--- START ---
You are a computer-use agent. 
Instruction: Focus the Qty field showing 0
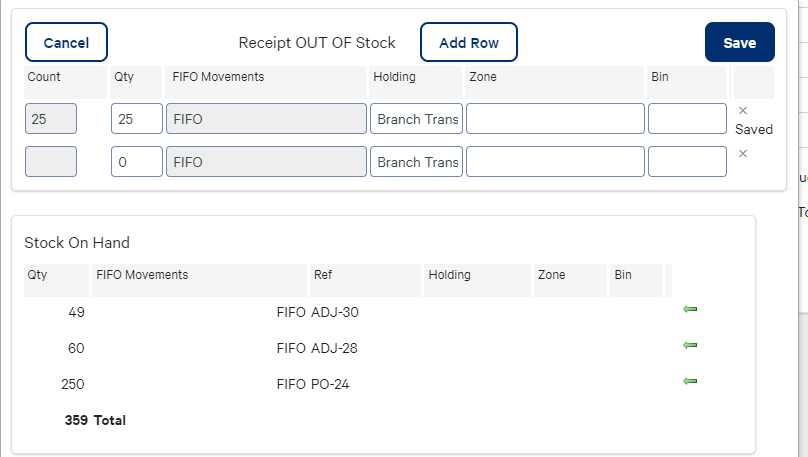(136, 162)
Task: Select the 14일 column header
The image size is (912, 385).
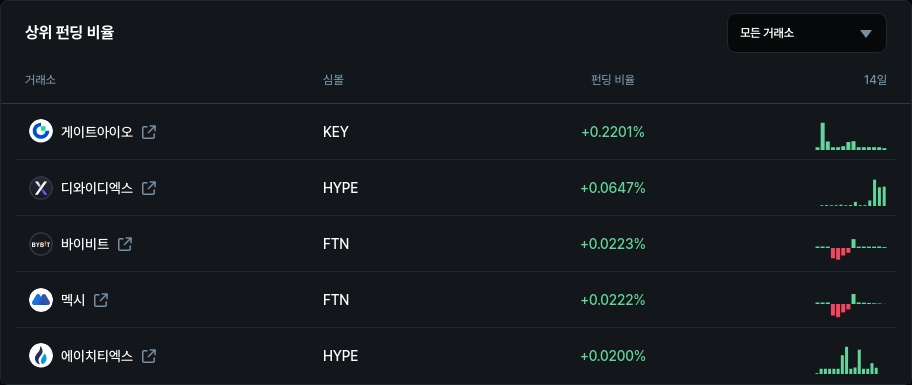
--- END ---
--- START ---
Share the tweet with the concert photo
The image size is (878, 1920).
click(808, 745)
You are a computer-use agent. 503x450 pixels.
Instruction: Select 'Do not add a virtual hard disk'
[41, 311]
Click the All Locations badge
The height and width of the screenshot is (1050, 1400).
--- END ---
--- START ---
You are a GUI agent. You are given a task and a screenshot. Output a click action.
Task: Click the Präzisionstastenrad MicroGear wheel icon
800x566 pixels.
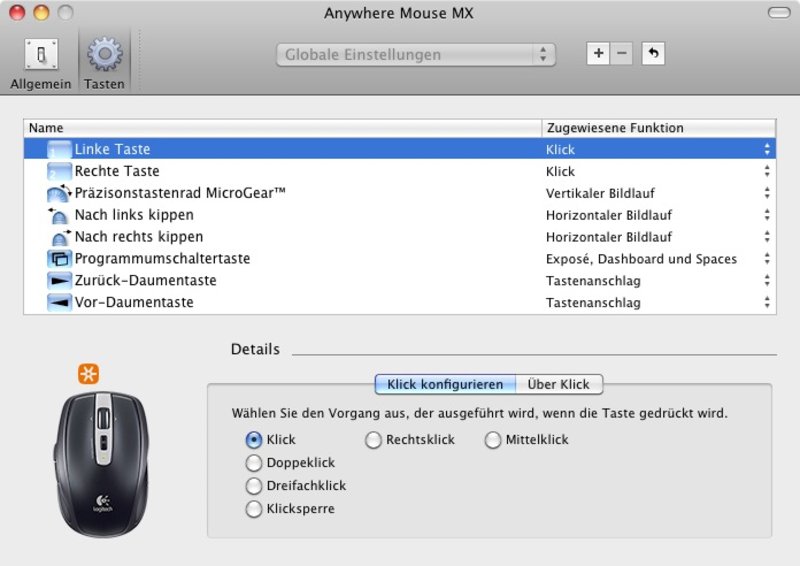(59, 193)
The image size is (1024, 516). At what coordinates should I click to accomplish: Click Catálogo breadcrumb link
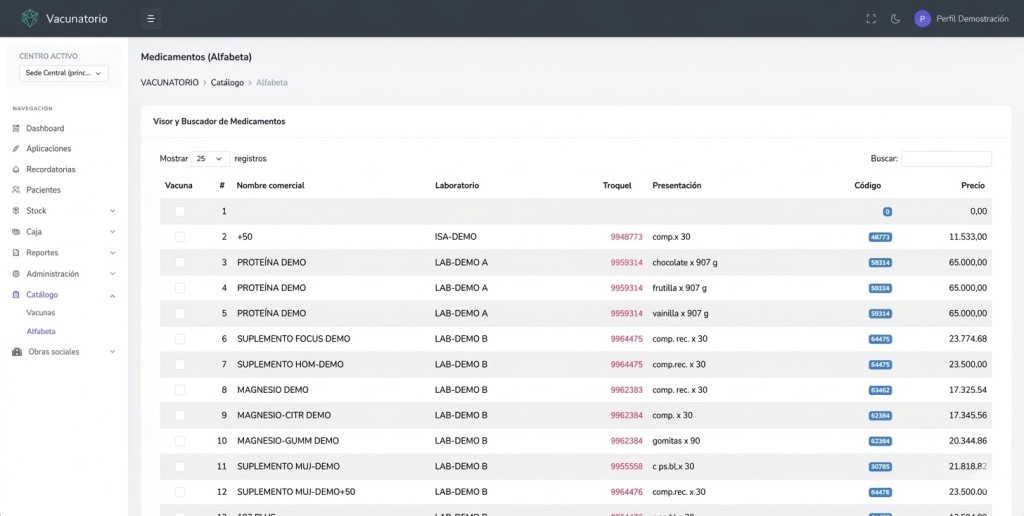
--- END ---
**TASK:**
A single number is expected: the count of lines in the entries that carry the string "computer".

**ANSWER FOR THIS EXERCISE:**
2